You should refer to these plans from time to time to either speed up or take your time within a unit and to refresh your memory on where you want to be by a certain time in the year. But it is absolutely fine if you are not exactly “on track” with your annual plan (read “estimation”). And this is a good thing. Being responsive to your students’ needs means you are not a robot. Effective teachers are those who are receptive to the needs of their students and are sporadic from time to time. This is what gives meaning to school and life in general. I haven’t met one teacher who, by June, can say they have completed everything that they penned into their long-term annual plan back in August. There probably are teachers out there that can stand behind that but I hope that I am never one of them.

Your plans will indeed fluctuate from year to year, solely depending on the makeup of your student body. The abilities, desires, needs, and motivations of your students will determine the speed at which you cover curriculum and develop understanding of the children whom you teach. If you are feeling the stress of being behind where you ought to be in the curriculum, remember who set those mandates. It wasn’t a group of teachers who sat around and came up with appropriate expectations for a school year’s worth of learning. It was more likely a group of bodies far removed from the classroom who decided what should be taught in a course and how long it should take. That is a system set up for inconsistencies. Once you keep that in mind, you can rest a little easier.

“Sticking to the Script?”

At this time, I am about one month behind where I was last year. With the majority of the school year complete, I am two “textbook” chapters behind where I was with the 7th grade geography at this exact time last year. I have really done nothing different from this year to last. In fact, in terms of my teaching delivery, it has almost been a carbon copy. I’ve done almost everything the same: lessons, homework, assignments, tests, study guides, classes, and independent work time. But with a different group of students comes a different result. And as a teacher you should not be too overwhelmed by variance.

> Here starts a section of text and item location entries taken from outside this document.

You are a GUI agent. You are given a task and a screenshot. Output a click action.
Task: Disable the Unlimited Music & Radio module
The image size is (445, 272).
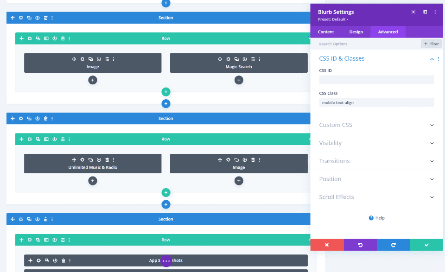(x=99, y=160)
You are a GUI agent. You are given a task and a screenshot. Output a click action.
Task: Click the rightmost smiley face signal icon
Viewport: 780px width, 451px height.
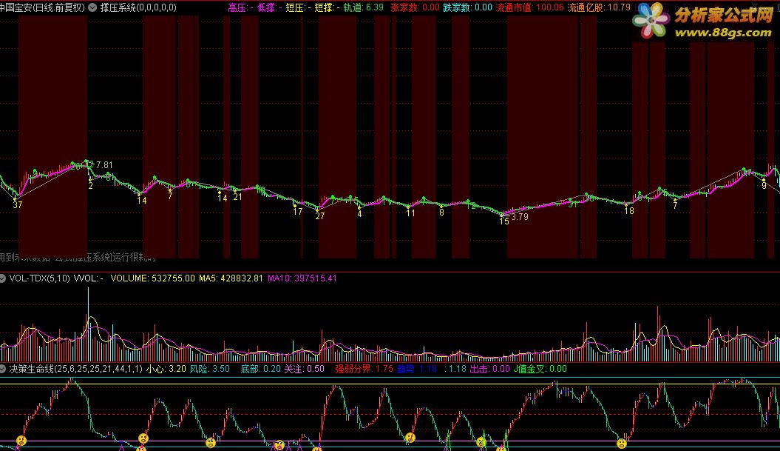coord(621,443)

Educators must humbly embrace the fact that students will indelibly set the pace of the class’ growth, academically and otherwise. Because we are in the business of working with and educating humans (and not robots), the fabric of your classroom will change from year to year, month to month. For this geography class, I could catch up and be on pace with last year if I amped up the tempo a little bit. But there has to be a valid and authentic reason why this class is two chapters behind at this point in time. So speeding up to make sure that every single year you are at the same spot would do nothing except hurt the authentic learning environment that your students have established and are experiencing. It is important to think about and write your monthly, unit, and yearly plans down. But more importantly, you must trust your instincts on a daily basis. Things always look better on paper but teachers, students and classrooms don’t live on a page. So, learn to live with how things are going as far as pace in your class. Because like many other aspects of the growth of a new teacher, sometimes you just have to go with the flow.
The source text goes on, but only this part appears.